The United States is split into ten regional Electric Power Markets. We live within the PJM electric grid, which covers all or most of Delaware, the District of Columbia, Maryland, New Jersey, Ohio, Pennsylvania, Virginia, and West Virginia as well as small portions of Indiana, Illinois, Kentucky, Michigan, and North Carolina. This grid serves over 50 million people and is the largest grid in North America. A grid is an interconnected network for delivering electricity from suppliers to consumers. There are three main components to a grid: 1) Electricity generation (power generating sources like coal, natural gas, and nuclear plants, hydro dams, wind farms, and solar fields), 2) Electric power transmission (high-tension transmission lines that move electricity over long distances, and 3) Electricity distribution (your local utility’s network of power lines). Washington, DC, Maryland, and Pennsylvania have deregulated electricity markets which means you can choose your electric supplier–competitive electric suppliers like Clean Currents cover the generation section of electric delivery to your home or business. Click HERE to learn how Clean Currents wind power at home works.
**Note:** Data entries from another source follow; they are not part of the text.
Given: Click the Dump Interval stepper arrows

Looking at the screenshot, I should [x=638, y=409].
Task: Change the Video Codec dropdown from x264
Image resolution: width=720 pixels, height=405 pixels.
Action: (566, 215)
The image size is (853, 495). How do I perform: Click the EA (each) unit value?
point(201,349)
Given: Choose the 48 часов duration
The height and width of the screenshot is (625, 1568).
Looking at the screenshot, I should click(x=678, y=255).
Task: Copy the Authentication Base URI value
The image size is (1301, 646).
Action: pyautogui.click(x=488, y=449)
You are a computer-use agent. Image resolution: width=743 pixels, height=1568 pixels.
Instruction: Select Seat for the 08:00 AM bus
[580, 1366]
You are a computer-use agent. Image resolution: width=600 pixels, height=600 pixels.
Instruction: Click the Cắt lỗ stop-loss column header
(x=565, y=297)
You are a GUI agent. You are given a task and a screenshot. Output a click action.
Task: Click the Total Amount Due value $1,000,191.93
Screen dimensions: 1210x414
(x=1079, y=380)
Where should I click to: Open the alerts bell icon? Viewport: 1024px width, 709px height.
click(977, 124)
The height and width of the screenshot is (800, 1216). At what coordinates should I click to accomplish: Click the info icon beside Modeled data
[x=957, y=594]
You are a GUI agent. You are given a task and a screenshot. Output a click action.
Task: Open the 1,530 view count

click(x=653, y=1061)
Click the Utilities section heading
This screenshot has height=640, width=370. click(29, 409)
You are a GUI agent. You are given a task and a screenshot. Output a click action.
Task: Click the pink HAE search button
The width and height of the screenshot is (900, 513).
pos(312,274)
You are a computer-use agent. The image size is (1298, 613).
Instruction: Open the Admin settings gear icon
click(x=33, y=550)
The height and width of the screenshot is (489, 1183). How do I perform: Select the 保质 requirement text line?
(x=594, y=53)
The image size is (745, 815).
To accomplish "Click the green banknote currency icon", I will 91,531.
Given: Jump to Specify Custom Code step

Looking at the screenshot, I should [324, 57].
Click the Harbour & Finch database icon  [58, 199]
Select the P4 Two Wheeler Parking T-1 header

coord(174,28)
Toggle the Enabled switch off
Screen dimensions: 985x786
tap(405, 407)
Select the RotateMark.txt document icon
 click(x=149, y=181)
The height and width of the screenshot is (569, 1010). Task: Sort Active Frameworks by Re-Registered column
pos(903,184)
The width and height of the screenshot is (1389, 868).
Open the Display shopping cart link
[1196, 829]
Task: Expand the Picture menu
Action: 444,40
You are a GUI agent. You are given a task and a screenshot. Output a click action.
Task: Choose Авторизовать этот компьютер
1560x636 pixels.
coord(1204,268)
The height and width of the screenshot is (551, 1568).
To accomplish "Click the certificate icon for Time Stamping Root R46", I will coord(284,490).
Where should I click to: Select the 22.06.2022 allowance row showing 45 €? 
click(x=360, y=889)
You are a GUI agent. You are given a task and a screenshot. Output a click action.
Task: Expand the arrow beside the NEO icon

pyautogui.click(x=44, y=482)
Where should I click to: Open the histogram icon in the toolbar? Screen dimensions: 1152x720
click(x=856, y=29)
So while our National Wind RECs product is sourced from wind farms that produce home-grown wind power, they are not sited within our regional power grid – which means that the electrons produced by these wind turbines are not placed onto our regional PJM grid. With our National Wind RECs product you are getting the Renewable energy credits (RECs), which are created when 1,000 kilowatt hours (kWhs) of wind power from these farms is generated, and the associated environmental benefits. Wind developers across the country rely on REC sales to operate and expand their wind power production as RECs help offset the high upfront costs of building wind turbines. So when you choose our National Wind RECs product, you are helping build more wind power facilities which in turn displace non-renewable sources of electricity.
There are no large wind farms located within the immediate Washington, DC, Baltimore, or Philadelphia metro areas, but the Highland North Wind Farm, located in Summerhill Pennsylvania, is one of the nearest utility-scale wind farms to us. By choosing our Neighborhood Wind™ product you are directly supporting its continued existence and future expansion.
The choice is yours between Neighborhood Wind™ or National Wind RECs, but the results are the same – greater demand for clean, renewable wind power across the United States.